Understanding Back Pain


Back Pain May Mimic the Pain of Organ Disease

There are many internal disorders and organ diseases, which may bring a patient to the doctor with a chief complaint of back pain.  On the other hand, there are also numerous back disorders, which will refer pain that mimics internal disorders prompting an internal medicine workup.  The frequency and importance of this phenomenon suggest the need for an examination of the spine in cases of suspected internal disease. Pain syndromes originating from the spine typically involve radiating pain and/or referred pain. There are number of reasons why this occurs, one of which is the way pain signals converge on the central nervous system. 

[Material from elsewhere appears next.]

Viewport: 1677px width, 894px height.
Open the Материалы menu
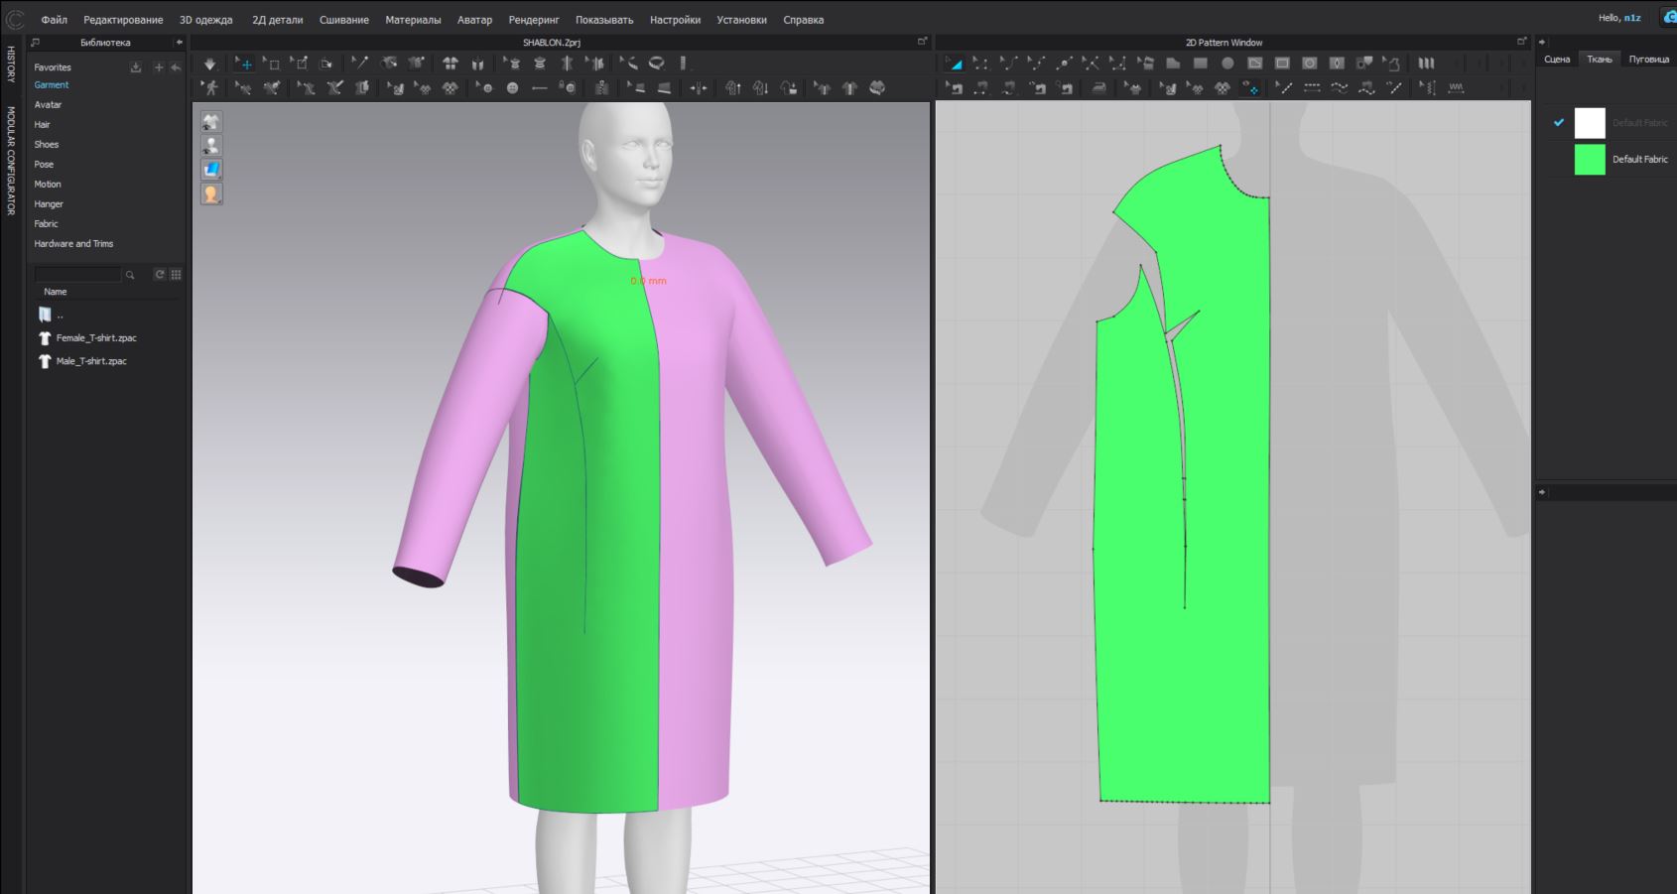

The following the levels of the spine are associated with referred pain from the following organs. The heart, C8-T4; lungs, T2-T5; esophagus, T4-T5; stomach and duodenum, T6-T8; liver and gall bladder, T7-T8; pancreas, T8; small intestine, T9-T10; appendix and ascending colon, T10-L1; ovary, testes, and adrenal gland, T11-L1; bladder, kidney, uterus, T11-L1; transverse colon, L2-L3;, sigmoid colon and rectum, S2-S5; cervix, neck of the bladder, prostrate, and urethra, S2-S5.  

Cervical Angina:  The term cervical angina refers to the pain arising from the neck which closely mimics the pain associated with coronary artery disease referred to as angina pectoris.  The most common cause is arthritis of the neck and/or irritation of spinal nerve roots in the lower neck region.  Laboratory, EKG, and a musculoskeletal evaluation are all helpful in diagnosing the angina of heart origin. 

Cervical Syndrome:  The cervical syndrome is noted for its simulation of internal/visceral disease.  The syndrome is characterized by variety of bizarre clinical manifestations as a result of irritation of the autonomic nervous system most commonly associated with neck arthritis (spondylosis).  Referred pain from the neck can mimic, visceral conditions such as pharyngeal or laryngeal disorders, eye (ocular) lesions, hearing disorders, as well as angina associated with functional, and organic heart disease.  Dysfunction of the neck with associated pain can mimic or can contribute to increase hearing sensitivity (hyperacusis), neck-tongue pain syndromes, ringing in the ears (tinnitis), vertigo and headaches. 

Thoracic-Simulated Visceral Disease: The mid back or thoracic region is the area of the spine most likely to become the source of referred pain, which simulates an internal disorder.  Common examples of disorders of the thoracic spine include rib pain, which might mimic the pain associated with lung or pleural disease and right scapular pain with radiation into the inter-rib region, which may mimic the pain associated with gall bladder disease. One of the most common simulated disorder is gall bladder inflammation (cholecystitis), which can be simulated by thoracic degenerative disc disease, ribs, or postural induced pain involving in the mid back.  Dysfunction and inflammation involving the lower vertebral levels of the mid-back (thoracic spine) can result in a pattern of pain which can mimic the pain associated with kidney disease. 


Lumbar and Pelvic Origin of Simulated Visceral DiseaseA mechanical lesion of the upper portion of the lumbar spine can induce pain which may mimic kidney or ureter disorders.  Pain arising from the low back can refer to the pelvic region and mimic the pain of visceral disease in the pelvis.  The clinical presentation of this type of syndrome is often variable with patients demonstrating or complaining of pelvic pain, disturbances of bladder, disturbances of the bowel, gynecologic and sexual discomfort or dysfunction.  Pelvic unleveling associated with scoliosis or a short leg (leg length less than the other side) may be associated with chronic pelvic discomfort, which may mimic the pattern of pain arising from disease of the pelvis. Simulated pelvic disease referred from the low back or sacral plexus can easily misdiagnosed and subsequently mismanaged.